Experts generally optimistic about the carbon credit market in 2025. (Photo: iStock)
Global carbon emissions are expected to reach a new high in 2024, while the growth of the carbon credit market has stalled. However, the outlook for 2025 remains optimistic, as countries and companies continue to raise their emission reduction targets. Demand for carbon credits is expected to rise, though prices may face short-term pressure due to an oversupply. How will the carbon market develop in 2025?
1. Negative carbon technologies in focus
Due to concerns over greenwashing in voluntary carbon markets, there is increasing attention on decarbonization and carbon removal efforts. Both Deloitte and Wood Mackenzie mentioned in their year-end reports that while carbon credits derived from carbon removal tend to be priced higher, the market is progressively pursuing higher-quality credits. Additionally, carbon credit issuance bodies are establishing relevant methodologies, which are expected to drive the development of negative carbon technologies.
U.S. financial services company MSCI found that the proportion of carbon removal credits retired annually has grown from less than 20% of total retirements in the past to 30% in 2024. They project that by 2030, the value created by carbon removal credits could reach between $4 billion and $11 billion USD, potentially matching or even exceeding the value of emission reduction credits.
MSCI project that by 2030, the value created by carbon removal credits could reach between $4 billion and $11 billion USD. (Photo: Climeworks)
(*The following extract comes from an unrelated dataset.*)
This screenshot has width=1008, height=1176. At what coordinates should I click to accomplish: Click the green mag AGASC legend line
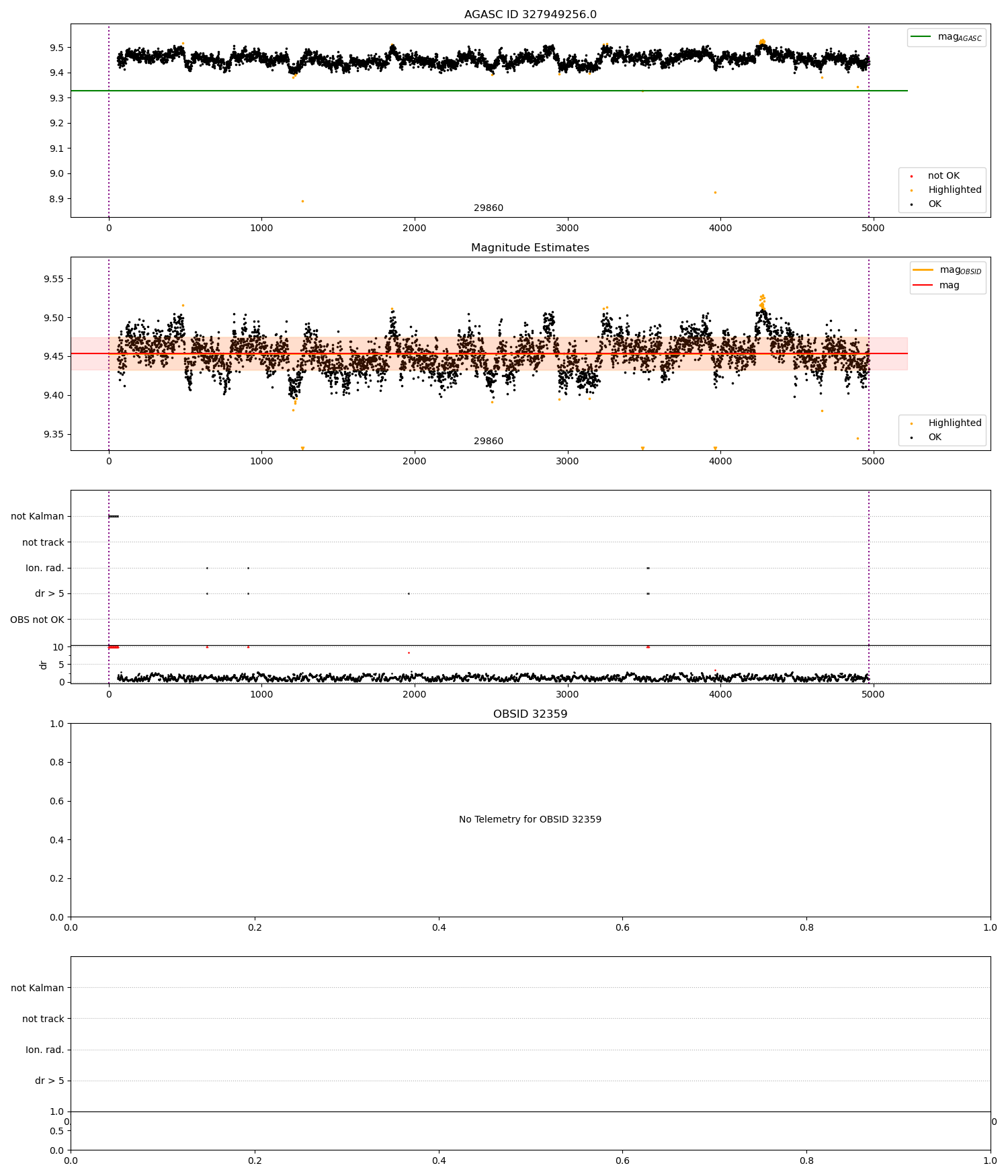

2. Oversupply of carbon credits keeps prices at low levels
The carbon price trend in 2025 is expected to continue to decline. According to data from the voluntary carbon market database AlliedOffsets, over 200,000 nature-based carbon credits were traded through long-term agreements, highlighting a shift from secondary market transactions to early-stage project investments. This trend is expected to add more carbon credits to the market.
AlliedOffsets believes that the voluntary carbon market will continue to experience an oversupply of credits, making it difficult for prices to rise and possibly causing further declines. After considering supply and demand factors, AlliedOffsets forecasts that the average carbon price will rise to $30 USD per ton by 2040.
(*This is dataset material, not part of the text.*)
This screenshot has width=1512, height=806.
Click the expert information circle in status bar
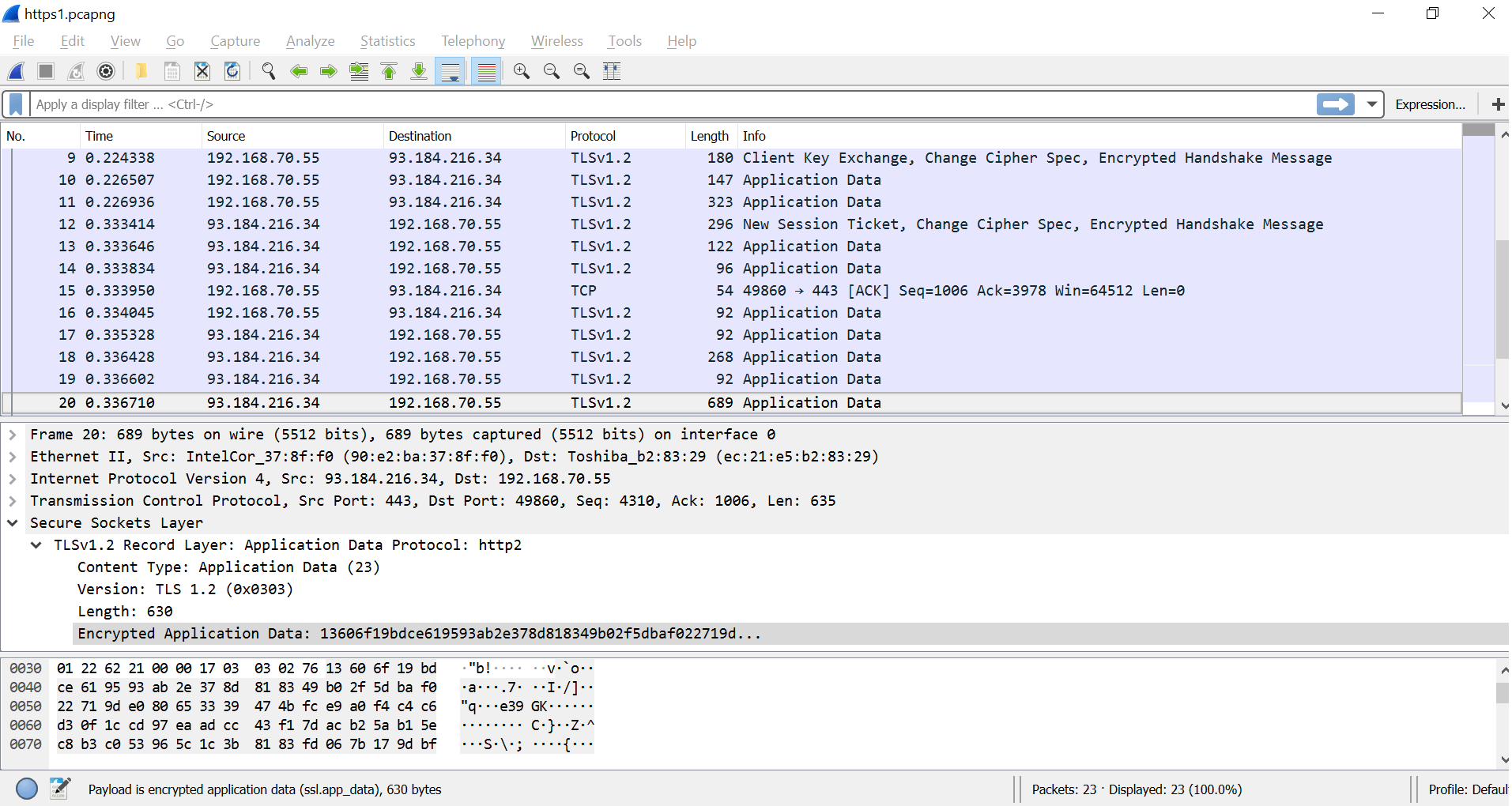[x=27, y=789]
3. Compliance carbon market expected to gain momentum
In the compliance market, Article 6 of the Paris Agreement, adopted at the United Nations Climate Summit (COP29), is expected to be a catalyst for growth in carbon credit trading. Notably, 2025 marks the update of countries' Nationally Determined Contributions (NDCs), which is expected to further clarify the feasibility of Article 6 provisions.
Article 6.2 allows for the transfer of emission reduction results through bilateral or multilateral agreements, requiring countries to establish clearer guidelines to facilitate more cooperation between nations. Meanwhile, the global carbon market envisioned under Article 6.4 is expected to launch in 2025, though full operation may not begin until 2026, according to Wood Mackenzie.